From 2015 to 2016, the government has been working hard to implement various recommendations to expand the implementation of the system. The suggestions address areas of usability improvement such as reviewing user interfaces and revising key incentives for its adoption by healthcare providers. Plans are also underway for educating and training healthcare providers on how to use the system. The government of Australia is conducting participation arrangements coupled with trials with the aim of establishing future mechanisms for increasing the meaningful usability of My Health Record. The government also plans to continue spearheading national rollout for eHealth emerging technologies and services.
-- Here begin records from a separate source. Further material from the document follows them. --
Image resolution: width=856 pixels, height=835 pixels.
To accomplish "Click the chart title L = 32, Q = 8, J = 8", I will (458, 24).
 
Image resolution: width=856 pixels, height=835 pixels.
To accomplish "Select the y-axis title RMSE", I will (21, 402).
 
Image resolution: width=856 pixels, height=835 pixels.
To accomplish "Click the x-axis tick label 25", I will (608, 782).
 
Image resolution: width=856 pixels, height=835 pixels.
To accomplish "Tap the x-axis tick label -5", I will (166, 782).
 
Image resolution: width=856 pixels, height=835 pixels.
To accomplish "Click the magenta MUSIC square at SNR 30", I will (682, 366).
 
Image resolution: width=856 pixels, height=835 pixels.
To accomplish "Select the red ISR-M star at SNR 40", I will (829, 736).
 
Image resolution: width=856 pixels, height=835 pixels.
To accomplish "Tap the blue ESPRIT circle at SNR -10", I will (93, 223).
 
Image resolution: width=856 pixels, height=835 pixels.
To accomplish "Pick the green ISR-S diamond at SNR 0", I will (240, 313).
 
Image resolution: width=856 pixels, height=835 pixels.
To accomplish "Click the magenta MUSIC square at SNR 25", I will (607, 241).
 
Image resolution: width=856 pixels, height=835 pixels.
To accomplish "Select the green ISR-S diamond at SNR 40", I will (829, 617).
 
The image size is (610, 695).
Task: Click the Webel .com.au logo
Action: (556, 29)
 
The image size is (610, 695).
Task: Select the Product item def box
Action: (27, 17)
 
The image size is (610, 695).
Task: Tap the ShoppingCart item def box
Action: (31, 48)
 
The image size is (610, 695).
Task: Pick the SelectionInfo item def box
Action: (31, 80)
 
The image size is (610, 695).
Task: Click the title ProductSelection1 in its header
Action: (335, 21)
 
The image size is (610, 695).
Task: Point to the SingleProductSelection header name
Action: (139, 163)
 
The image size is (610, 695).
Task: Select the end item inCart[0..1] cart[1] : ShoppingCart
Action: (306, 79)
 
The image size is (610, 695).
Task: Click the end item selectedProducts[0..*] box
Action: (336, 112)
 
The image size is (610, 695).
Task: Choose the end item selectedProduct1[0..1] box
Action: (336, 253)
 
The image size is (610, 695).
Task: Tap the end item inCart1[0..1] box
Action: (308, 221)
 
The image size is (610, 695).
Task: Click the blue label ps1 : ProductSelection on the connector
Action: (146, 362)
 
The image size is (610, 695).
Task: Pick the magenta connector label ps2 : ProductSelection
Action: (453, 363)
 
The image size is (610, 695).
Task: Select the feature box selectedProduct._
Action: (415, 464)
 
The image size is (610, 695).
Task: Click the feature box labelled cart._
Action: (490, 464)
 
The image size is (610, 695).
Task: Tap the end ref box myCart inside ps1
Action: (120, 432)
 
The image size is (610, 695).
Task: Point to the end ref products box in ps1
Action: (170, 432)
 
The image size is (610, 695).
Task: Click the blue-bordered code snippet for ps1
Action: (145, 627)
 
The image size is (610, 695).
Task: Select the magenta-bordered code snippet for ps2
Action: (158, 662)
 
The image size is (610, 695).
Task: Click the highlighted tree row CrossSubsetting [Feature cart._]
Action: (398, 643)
It works within various territories and states with the objective of supporting the foundation of eHealth and the Australian eHealth strategy.
The plan of the government to expand the implementation of My Health Record entails a continuous search for proven strategies for enhancing the systems’ security to increase its uptake by individuals. In Australia, covered entities have been greatly limited to the extent of disclosing patient information (Greenwood, 2012). For example, during the sharing of patient information between organizations, the disclosure should be limited to the facilitation of achieving a specific pre-determined objective. Under the current guidelines, the focus has been directed to information that specifically relates to the patient’s existing medical condition. Hence, if the information does not facilitate the treatment process, it should not be shared through the EHR system. Moreover, such information should be sent in a format that guarantees confidentiality. In addition, practitioners who are involved in the exchange of such information need to follow the PKI guidelines such as the requirement of the patient to log in into their My Health Record system using the IHI access number.